Estudiar en medio del COVID-19: retos y propuestas

Por Nathalie Román Quintana, embajadora de Microjuris.com en la Facultad de Derecho de la Universidad Interamericana

Día a día nos enfrentamos a los grandes retos y consecuencias en todos los ámbitos de la vida que ha generado la crisis global del COVID-19, especialmente en el proceso educativo.

La educación se define como una formación destinada a desarrollar la capacidad intelectual, moral y efectiva de las personas de acuerdo con la cultura y las normas de convivencia de la sociedad a la que pertenecen.

A través de los meses hemos experimentado cómo se ha perjudicado la educación del país y la salud emocional de los estudiantes, profesores y personal administrativo.

A raíz de la pandemia, hemos tenido que adoptar de manera apresurada una modalidad de enseñanza remota. A causa de esto, se ha complicado la educación en todos los niveles.

En el caso particular de los estudios graduados como lo es la psicología, medicina, ciencias naturales, derecho, entre otros, es aún más complejo.

¿La razón?

Son programas que no están diseñados para estudiarse en línea y requieren de otras tareas prácticas para su realización efectiva. Por consiguiente, resulta complicado tanto para el profesorado, como para las y los estudiantes.

En este proceso de cambio de aprendizaje, han ocurrido múltiples confusiones e improvisaciones entre los estudiantes, quienes intentan mantenerse resilientes en búsqueda de una formación eficaz. Pero resulta irrealizable debido a los factores externos y desventajas que afectan a la persona en el camino.

Una de las grandes desventajas en este proceso es la carencia de la equidad educativa, donde se plasma la falta de accesibilidad a la tecnología de las personas que no cuentan con los recursos y los medios necesarios. Otra problemática es la falta de oportunidades para realizar actividades extracurriculares.

Este es el caso particular de nosotros los estudiantes de derecho, quienes requerimos de prácticas o clínicas para fortalecer los conocimientos aprendidos en los cursos. En adición, resulta ser un problema el entorno en donde estudiamos.

Son muchos los estudiantes que viven con su familia y esto resulta ser un impedimento para lograr la concentración.

Ante estos y otros problemas, se generan sentimientos de frustración, tristeza, depresión o hasta enfado.

Estas emociones se van intensificando y crean incertidumbre sobre cuándo todo terminará.

Lo que solía ser el espacio de tranquilidad llamado hogar, se convirtió en un lugar inestable y colmado de preocupaciones.

Sin lugar a duda, considero que la educación virtual es insuficiente y se necesitan cambios en los paradigmas educativos.

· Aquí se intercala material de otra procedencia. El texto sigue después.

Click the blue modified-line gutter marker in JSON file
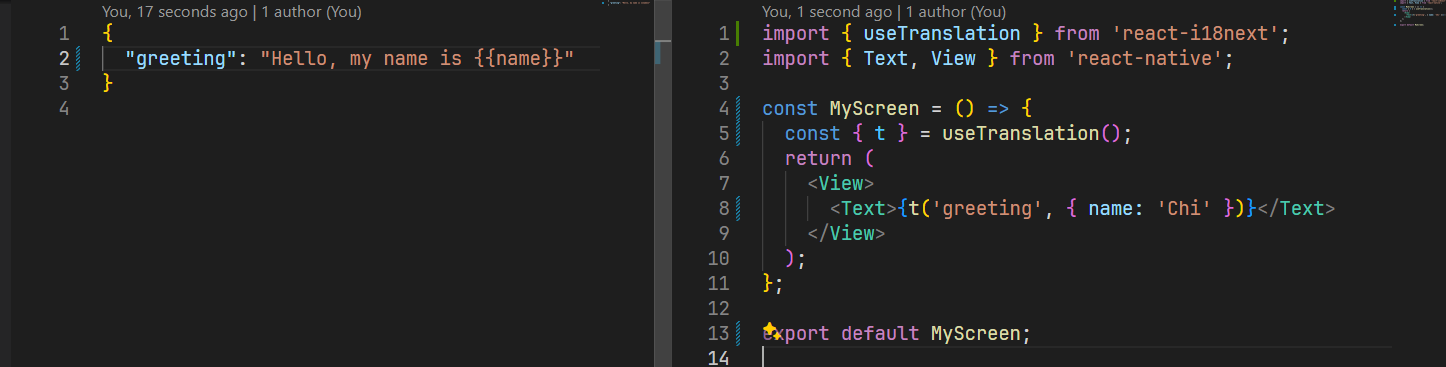The width and height of the screenshot is (1446, 367). pyautogui.click(x=79, y=59)
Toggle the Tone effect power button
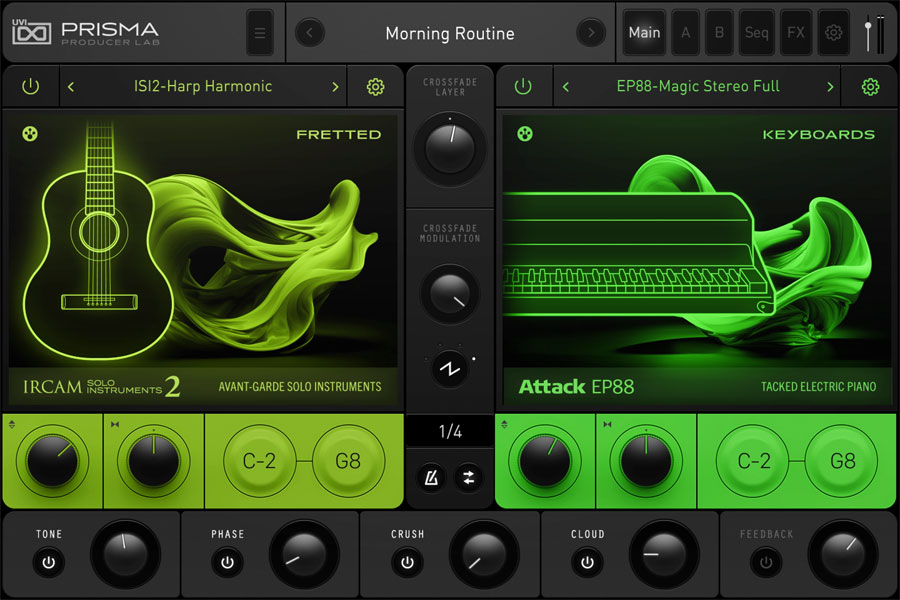Viewport: 900px width, 600px height. click(x=48, y=562)

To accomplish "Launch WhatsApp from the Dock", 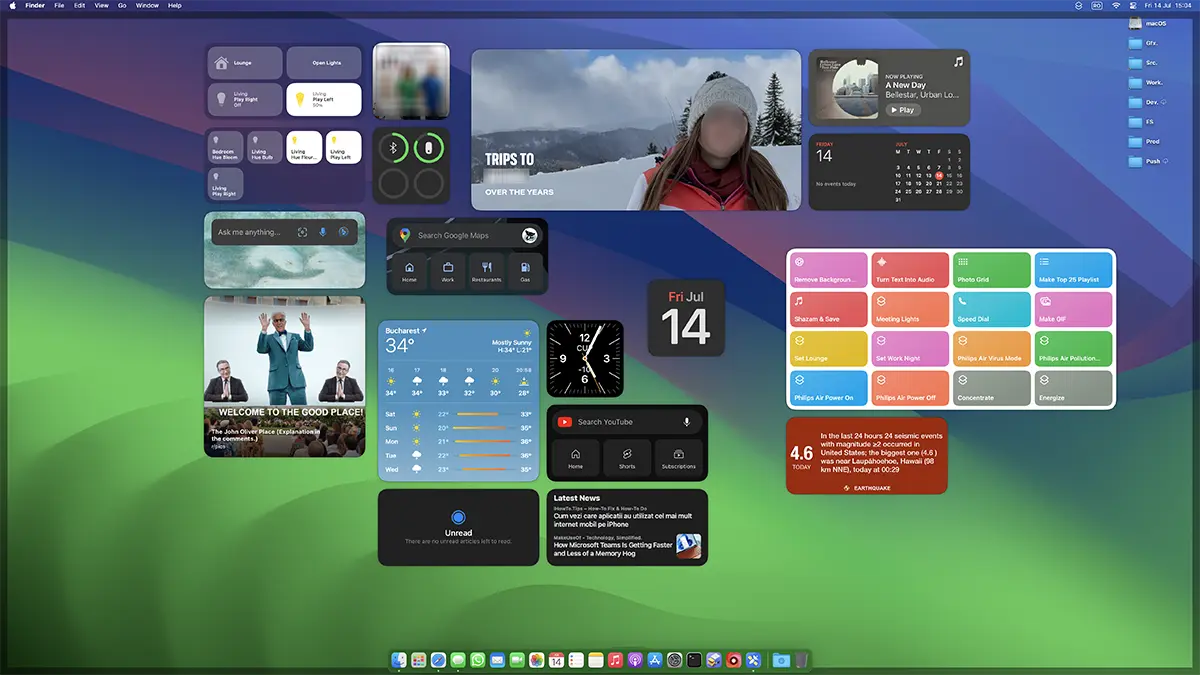I will (478, 660).
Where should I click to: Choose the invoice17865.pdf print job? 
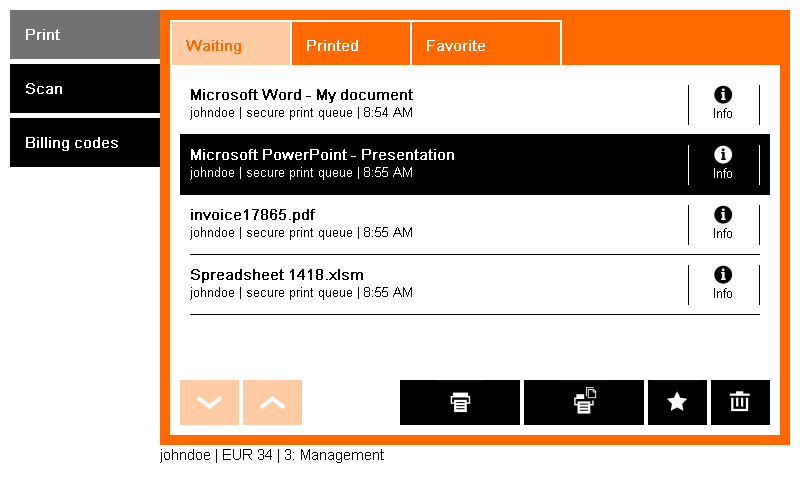[x=400, y=224]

Me parece que los procesos académicos han sido totalmente alterados y su efectividad en ellos ha sido trastocada, reflejándose en el desempeño de los estudiantes. Es importante señalar que esta situación es una sin precedente, lo cual dificulta los planes de contingencia o acción que deben seguir las instituciones educativas.

Como estudiante de Derecho, considero que se debería realizar un análisis profundo de los currículos, métodos de enseñanza, ajustes de evaluación, preparación del personal docente en casos de alguna emergencia de salud pública, evento imprevisto o desastre natural.

Los sectores estudiantiles, administrativos y facultativos debemos sentarnos en la mesa para repensar la enseñanza.

Recordemos siempre que el propósito principal no es solo alcanzar un grado académico, si no preparar a las abogadas y los abogados del futuro.